Ok, I have no experience with bees but I intend to do research and have a hive on my homestead. I was wondering if anyone who does keep hives uses the comb to make the wax candles? A lady I did buy honey from always sold "honeycomb candles" ......well that was interesting until I went to a local craft store where they sell sheets of the stuff..... I was wondering if it were possible to get this product from your own hive, if so, how difficult, etc..... I am gonna have to come and sit in with all you folks from NC and get info on beginning a hive! 

Thanks,
Michele


----------



## Queen Bee (Apr 7, 2004)

First, no question is stupid! Second, are you talking about rolled candles or poured candles? Rolled candles are very easy to make, you just use the wax foundation that you order (taper the end if you want)and place a wick on the end and roll! Pour candles involve a lot more. You must first melt the wax, strain it until it is clean, heat it enough to pour into molds and then you will have to finish them (flat bottoms and clean sides), takes more time and skill. Debbie


----------



## Balancedmom2003 (May 20, 2003)

Hi Queen,

I have made the poured candles before and I have made the rolled candles. I was just wondering if it were possible to use the wax from the honeycombs, that the bees would supply, to create your own candles? You know, process it and make it into the sheets that could be rolled. 

Thanks for getting back to me so fast!

Michele

P.S. I think we are close neighbors..... don't you live in Moore Co? I live in Harnett!


----------



## Mike in Ohio (Oct 29, 2002)

Balancedmom2003,

It is possible to use the comb that the bees produce to make candles. You really don't want to take usable comb form the bees as it means they spend more time and energy making comb rather than producing honey, etc.

If you keep bees you will end up getting wax from cappings, burr comb and old/damaged comb. You will need to clean the wax before making your candles. One hint is to seperate your lighter colored wax from the dark (The wax in the brood frams tends to get quite dark).

Hope this helps.

Mike


----------



## Balancedmom2003 (May 20, 2003)

* Posted by Mike in Ohio*
It is possible to use the comb that the bees produce to make candles. You really don't want to take usable comb form the bees as it means they spend more time and energy making comb rather than producing honey, etc.

If you keep bees you will end up getting wax from cappings, burr comb and old/damaged comb. You will need to clean the wax before making your candles.
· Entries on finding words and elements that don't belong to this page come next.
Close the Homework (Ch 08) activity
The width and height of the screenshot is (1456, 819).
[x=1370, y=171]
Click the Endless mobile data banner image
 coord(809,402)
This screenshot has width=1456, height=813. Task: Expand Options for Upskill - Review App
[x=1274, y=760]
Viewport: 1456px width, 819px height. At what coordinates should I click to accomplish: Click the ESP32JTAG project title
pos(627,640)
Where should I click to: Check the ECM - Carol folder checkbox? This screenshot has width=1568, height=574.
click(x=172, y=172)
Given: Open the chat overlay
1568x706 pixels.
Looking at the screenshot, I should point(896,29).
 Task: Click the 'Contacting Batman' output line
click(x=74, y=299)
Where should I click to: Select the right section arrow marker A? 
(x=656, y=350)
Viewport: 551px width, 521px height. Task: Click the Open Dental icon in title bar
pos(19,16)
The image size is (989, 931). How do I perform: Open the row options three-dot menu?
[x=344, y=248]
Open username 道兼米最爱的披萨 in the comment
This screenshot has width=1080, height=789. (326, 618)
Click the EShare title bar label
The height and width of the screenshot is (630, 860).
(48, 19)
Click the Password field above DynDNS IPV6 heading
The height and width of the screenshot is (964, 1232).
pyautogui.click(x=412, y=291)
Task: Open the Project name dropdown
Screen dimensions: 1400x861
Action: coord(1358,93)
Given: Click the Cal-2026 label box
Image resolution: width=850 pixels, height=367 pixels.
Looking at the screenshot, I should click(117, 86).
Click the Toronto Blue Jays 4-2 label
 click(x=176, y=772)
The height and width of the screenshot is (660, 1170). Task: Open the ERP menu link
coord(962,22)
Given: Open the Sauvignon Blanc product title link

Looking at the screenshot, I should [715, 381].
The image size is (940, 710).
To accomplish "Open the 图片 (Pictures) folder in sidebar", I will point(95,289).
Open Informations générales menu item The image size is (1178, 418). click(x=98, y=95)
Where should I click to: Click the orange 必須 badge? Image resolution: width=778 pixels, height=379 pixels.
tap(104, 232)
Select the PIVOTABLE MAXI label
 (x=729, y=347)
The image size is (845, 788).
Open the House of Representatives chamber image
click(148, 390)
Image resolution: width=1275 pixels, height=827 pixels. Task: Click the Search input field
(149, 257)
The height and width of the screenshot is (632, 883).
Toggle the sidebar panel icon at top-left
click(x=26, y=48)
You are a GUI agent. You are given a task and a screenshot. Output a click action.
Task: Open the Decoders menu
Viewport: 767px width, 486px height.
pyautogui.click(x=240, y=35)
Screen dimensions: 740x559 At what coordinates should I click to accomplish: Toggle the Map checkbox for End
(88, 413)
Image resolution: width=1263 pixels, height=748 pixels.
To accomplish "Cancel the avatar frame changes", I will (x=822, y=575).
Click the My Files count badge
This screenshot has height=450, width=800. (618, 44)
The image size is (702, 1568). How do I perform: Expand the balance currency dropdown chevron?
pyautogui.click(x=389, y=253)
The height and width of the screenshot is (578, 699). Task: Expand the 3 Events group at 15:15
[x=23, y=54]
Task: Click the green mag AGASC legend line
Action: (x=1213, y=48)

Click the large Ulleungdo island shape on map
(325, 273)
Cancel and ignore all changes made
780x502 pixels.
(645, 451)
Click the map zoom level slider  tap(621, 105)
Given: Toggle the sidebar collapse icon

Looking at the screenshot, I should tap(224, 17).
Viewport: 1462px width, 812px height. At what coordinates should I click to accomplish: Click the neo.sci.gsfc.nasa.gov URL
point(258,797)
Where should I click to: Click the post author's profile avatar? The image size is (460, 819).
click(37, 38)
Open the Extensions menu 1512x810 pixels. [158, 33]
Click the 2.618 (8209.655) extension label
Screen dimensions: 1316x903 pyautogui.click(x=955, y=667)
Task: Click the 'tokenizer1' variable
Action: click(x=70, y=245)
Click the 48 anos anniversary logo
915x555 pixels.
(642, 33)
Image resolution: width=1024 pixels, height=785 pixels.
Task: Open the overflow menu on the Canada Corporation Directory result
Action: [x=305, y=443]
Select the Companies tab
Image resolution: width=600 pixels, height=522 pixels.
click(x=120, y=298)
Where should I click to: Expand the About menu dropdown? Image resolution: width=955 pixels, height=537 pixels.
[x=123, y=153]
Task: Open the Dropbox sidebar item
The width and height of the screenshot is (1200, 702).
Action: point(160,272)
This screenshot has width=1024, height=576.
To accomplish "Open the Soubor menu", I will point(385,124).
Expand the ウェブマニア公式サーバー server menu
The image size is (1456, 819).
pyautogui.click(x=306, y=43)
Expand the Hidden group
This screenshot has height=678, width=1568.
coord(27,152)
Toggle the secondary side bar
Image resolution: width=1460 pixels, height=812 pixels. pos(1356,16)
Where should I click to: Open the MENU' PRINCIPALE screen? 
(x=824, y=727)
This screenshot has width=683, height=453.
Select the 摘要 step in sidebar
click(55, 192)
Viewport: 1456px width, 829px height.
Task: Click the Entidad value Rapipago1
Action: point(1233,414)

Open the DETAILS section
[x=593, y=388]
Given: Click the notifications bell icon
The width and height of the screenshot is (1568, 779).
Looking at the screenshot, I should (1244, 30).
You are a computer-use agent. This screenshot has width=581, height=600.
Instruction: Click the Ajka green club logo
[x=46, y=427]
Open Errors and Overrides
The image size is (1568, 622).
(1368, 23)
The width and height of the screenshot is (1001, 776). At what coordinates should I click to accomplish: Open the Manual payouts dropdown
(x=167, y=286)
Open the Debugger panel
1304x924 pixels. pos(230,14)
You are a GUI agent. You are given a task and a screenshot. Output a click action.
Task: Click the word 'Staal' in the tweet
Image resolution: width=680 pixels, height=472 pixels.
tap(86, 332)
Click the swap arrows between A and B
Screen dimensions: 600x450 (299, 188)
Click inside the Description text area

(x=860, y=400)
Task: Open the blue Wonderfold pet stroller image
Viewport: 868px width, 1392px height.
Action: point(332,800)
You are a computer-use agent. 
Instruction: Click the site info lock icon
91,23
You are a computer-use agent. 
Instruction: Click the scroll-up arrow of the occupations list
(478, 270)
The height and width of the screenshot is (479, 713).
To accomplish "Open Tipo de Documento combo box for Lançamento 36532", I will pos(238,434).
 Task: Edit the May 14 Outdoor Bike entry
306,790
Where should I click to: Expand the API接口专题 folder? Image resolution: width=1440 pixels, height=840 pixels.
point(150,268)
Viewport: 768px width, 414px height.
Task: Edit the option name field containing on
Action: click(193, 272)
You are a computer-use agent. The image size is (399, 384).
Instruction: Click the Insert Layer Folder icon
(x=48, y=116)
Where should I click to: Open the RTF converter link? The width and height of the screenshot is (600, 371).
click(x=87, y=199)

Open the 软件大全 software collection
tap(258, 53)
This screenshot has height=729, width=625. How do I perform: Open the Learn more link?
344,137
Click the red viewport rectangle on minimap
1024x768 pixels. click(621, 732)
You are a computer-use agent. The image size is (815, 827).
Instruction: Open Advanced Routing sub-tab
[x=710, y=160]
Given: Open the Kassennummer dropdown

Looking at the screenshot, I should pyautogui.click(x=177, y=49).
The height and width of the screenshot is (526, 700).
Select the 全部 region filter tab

One hint is to seperate your lighter colored wax from the dark (The wax in the brood frams tends to get quite dark).

Hope this helps.

Mike

Thank you Mike!
That is exactly what I am talking about. When I become interested in a homestead project I try to look at it from all angles, how many ways I can use one specific project. Bees would give me pollination, honey and as you say the old/damaged wax for candles. Thank you so much!

Michele


----------



## justgojumpit (May 5, 2003)

if you choose to keep your bees in a top-bar hive, the bees will build natural comb from the top bars, instead of using foundation in frames. you then harvest honey by cutting these combs off the top bars. now you can either keep this as comb honey or you can press the comb to get the honey out. you are left with crushed wax with trace amounts of honey in it. put this wax in a strainer and run under warm - not too hot or you'll melt the wax! - water to get the last bit of honey out. then you can melt this wax - with a strainer in the pot to heat the strainer. use a double boiler for this! then pour your wax through this strainer into another pot. i use coffee cans so my pots dont get covered in wax. re-heat if necessary. now you are ready to pour into molds. enjoy! processing your own wax into the imprinted sheets is not economical, because the cost of the press needed to do this is out of this world.

justgojumpit


----------



## Beeman (Dec 29, 2002)

The candles you saw are not actually honeycomb. They are sheets of foundation that are rolled into candles. The foundation is made from old beeswax that has been purified, rolled and then stamped with that honeycomb pattern. Foundation is installed in a wood frame and then installed in the hive. It gives the bees a "foundation" or a pattern to draw out the comb where you want it.


----------